### YOUR ASSIGNMENT:
Which lines run from the one containing "Open 'Test par calculateur' in sidebar" to the end of the records? Write them out exactly, both ends included, and nothing else.

### Stored items from a collection:
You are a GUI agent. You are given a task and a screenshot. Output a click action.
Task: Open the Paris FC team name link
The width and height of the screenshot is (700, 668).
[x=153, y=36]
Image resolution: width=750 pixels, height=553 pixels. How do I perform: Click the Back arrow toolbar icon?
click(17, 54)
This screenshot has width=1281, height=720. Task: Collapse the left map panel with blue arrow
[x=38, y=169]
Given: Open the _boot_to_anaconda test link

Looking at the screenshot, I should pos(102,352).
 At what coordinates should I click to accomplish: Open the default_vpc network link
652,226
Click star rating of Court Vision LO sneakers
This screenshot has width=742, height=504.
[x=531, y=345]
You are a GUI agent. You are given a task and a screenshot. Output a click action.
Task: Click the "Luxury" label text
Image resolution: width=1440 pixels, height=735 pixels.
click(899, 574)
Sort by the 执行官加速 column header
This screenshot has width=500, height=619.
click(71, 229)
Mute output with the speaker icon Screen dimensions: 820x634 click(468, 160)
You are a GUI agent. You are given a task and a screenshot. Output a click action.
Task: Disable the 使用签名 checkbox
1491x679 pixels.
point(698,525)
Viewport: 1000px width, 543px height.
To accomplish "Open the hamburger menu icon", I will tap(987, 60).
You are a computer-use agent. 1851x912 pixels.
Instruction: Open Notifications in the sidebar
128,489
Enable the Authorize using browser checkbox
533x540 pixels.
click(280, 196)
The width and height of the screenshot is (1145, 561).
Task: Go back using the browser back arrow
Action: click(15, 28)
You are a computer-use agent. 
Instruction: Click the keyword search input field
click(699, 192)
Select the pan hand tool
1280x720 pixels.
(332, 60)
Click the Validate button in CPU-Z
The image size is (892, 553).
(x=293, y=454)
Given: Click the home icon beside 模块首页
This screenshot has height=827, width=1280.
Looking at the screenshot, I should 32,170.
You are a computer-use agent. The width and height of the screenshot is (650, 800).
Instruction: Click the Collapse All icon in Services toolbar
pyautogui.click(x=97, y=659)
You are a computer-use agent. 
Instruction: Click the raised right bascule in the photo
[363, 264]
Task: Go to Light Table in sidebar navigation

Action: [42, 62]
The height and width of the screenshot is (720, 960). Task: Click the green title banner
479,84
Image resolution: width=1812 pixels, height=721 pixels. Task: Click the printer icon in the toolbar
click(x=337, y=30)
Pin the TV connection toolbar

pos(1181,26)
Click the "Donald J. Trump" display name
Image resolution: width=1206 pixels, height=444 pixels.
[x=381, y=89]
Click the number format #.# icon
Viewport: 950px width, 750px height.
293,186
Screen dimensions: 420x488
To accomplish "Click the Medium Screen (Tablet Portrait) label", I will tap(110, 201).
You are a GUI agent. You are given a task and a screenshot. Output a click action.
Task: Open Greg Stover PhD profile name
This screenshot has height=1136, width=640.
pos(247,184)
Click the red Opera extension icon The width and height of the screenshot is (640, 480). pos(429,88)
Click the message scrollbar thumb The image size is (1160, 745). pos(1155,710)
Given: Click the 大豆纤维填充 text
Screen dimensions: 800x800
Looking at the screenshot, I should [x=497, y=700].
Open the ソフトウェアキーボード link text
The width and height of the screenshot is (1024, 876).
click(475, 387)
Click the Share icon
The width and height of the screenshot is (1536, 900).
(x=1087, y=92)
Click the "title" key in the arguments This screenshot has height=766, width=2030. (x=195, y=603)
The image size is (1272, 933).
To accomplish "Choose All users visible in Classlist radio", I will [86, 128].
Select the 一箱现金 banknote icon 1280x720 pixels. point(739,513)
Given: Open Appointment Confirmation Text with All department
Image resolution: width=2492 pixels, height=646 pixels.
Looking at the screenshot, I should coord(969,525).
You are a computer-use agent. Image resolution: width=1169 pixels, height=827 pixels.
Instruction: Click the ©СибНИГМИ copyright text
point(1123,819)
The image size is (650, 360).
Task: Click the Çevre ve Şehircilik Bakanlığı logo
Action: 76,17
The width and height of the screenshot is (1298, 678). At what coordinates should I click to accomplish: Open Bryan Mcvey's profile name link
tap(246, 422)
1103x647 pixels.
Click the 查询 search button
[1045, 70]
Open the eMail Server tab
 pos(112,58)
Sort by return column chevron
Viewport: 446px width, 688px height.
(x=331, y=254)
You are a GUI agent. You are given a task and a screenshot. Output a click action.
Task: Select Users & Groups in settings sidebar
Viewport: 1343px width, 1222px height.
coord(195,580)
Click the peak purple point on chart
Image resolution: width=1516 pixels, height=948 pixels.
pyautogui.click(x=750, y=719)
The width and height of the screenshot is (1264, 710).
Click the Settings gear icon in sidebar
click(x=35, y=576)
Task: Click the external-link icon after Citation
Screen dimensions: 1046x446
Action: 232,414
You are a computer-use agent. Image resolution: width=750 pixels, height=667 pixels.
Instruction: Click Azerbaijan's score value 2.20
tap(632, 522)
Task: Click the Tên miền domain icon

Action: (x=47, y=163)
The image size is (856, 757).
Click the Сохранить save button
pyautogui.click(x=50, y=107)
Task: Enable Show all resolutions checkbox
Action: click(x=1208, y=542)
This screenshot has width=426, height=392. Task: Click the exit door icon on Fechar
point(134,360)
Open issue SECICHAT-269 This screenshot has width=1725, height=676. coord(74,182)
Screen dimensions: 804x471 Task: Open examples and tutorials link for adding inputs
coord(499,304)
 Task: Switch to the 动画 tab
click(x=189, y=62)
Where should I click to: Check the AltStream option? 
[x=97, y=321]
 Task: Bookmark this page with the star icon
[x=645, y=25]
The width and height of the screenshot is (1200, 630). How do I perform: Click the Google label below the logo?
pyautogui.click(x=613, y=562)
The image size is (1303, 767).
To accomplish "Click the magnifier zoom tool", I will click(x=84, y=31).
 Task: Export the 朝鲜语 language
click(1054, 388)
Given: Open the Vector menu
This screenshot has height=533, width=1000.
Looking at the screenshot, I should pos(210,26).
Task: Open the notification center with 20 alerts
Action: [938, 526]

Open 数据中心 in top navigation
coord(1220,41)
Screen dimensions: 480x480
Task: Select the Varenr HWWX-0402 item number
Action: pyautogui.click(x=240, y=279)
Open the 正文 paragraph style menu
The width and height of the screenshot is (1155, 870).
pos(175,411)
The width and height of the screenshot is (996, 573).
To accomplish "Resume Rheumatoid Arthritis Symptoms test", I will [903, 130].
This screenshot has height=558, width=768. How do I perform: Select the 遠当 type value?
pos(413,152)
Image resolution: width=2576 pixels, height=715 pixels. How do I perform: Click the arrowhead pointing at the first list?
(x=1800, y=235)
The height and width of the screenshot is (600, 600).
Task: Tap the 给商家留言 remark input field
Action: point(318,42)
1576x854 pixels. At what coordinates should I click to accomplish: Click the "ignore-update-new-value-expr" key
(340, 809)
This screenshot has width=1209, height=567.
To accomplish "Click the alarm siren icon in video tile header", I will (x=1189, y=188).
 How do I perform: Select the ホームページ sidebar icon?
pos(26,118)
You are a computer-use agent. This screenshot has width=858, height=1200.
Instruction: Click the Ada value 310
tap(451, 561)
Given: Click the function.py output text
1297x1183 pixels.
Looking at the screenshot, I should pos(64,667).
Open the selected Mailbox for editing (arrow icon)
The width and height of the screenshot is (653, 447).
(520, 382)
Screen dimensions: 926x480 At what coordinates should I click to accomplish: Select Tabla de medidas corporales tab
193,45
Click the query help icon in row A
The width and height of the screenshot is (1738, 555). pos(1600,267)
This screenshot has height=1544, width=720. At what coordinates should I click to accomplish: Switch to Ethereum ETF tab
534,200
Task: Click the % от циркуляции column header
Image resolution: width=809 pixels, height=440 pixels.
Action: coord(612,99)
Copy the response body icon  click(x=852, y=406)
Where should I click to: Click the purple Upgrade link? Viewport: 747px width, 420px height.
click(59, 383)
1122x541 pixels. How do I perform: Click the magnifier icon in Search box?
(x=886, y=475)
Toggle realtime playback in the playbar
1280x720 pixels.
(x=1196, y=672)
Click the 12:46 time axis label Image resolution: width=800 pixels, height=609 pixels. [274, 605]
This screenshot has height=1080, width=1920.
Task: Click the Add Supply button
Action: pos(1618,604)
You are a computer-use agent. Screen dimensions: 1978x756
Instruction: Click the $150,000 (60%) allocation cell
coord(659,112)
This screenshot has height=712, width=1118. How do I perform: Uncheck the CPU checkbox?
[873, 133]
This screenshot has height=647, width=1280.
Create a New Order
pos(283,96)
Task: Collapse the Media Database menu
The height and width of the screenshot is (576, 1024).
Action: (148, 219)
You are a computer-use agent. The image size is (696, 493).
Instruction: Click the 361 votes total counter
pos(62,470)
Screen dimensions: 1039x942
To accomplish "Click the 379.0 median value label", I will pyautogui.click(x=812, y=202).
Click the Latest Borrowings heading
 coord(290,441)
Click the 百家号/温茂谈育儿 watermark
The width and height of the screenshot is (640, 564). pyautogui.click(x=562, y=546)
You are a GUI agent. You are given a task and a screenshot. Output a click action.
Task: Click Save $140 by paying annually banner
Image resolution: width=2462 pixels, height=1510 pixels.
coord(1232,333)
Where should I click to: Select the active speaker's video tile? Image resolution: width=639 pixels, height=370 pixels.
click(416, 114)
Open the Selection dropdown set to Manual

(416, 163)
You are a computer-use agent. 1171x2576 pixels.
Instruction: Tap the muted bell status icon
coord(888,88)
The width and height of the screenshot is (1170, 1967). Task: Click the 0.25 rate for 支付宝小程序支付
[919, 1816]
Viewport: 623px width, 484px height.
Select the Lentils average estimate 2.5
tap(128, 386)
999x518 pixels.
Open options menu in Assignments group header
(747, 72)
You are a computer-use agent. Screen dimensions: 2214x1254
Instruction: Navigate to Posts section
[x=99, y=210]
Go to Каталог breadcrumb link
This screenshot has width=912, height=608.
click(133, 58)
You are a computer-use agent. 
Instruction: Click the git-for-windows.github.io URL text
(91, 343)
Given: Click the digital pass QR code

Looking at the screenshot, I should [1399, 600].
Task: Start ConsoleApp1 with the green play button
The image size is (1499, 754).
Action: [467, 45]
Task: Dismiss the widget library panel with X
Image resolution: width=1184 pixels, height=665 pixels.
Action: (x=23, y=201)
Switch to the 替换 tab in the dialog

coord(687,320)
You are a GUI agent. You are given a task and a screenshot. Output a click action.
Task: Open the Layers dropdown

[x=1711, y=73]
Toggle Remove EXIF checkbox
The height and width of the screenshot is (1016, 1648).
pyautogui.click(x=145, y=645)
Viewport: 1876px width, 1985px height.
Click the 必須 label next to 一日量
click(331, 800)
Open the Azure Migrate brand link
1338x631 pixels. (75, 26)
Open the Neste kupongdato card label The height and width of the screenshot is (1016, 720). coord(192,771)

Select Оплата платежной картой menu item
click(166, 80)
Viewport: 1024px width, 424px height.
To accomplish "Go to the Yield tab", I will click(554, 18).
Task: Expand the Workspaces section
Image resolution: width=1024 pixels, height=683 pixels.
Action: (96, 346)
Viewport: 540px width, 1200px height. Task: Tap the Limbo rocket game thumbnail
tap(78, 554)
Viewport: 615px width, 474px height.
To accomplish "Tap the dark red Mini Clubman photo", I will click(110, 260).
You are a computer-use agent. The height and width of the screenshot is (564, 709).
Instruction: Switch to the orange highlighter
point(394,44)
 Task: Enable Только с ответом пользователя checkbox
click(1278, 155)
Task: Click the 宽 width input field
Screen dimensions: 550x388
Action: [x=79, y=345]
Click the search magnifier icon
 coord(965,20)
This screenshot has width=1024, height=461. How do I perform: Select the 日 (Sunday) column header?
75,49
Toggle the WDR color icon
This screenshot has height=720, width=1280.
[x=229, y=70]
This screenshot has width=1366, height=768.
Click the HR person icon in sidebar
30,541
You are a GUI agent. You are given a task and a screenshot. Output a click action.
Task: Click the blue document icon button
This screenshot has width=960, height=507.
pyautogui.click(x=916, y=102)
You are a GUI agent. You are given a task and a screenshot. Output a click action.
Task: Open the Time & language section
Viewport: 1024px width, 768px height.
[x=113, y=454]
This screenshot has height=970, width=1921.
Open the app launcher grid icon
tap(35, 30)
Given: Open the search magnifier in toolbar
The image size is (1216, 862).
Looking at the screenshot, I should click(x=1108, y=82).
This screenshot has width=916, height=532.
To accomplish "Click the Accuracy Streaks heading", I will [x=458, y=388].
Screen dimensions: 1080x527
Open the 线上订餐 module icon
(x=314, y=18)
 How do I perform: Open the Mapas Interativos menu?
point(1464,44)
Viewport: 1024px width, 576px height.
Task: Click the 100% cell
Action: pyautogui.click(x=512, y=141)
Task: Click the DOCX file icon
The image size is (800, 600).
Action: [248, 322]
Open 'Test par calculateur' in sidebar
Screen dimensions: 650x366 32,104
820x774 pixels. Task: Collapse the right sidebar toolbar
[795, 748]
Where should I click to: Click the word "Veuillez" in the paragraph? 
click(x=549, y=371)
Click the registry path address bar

### COMPLETED EXERCISE:
Open 'Test par calculateur' in sidebar
Screen dimensions: 650x366 32,104
820x774 pixels. Task: Collapse the right sidebar toolbar
[795, 748]
Where should I click to: Click the word "Veuillez" in the paragraph? 
click(x=549, y=371)
Click the registry path address bar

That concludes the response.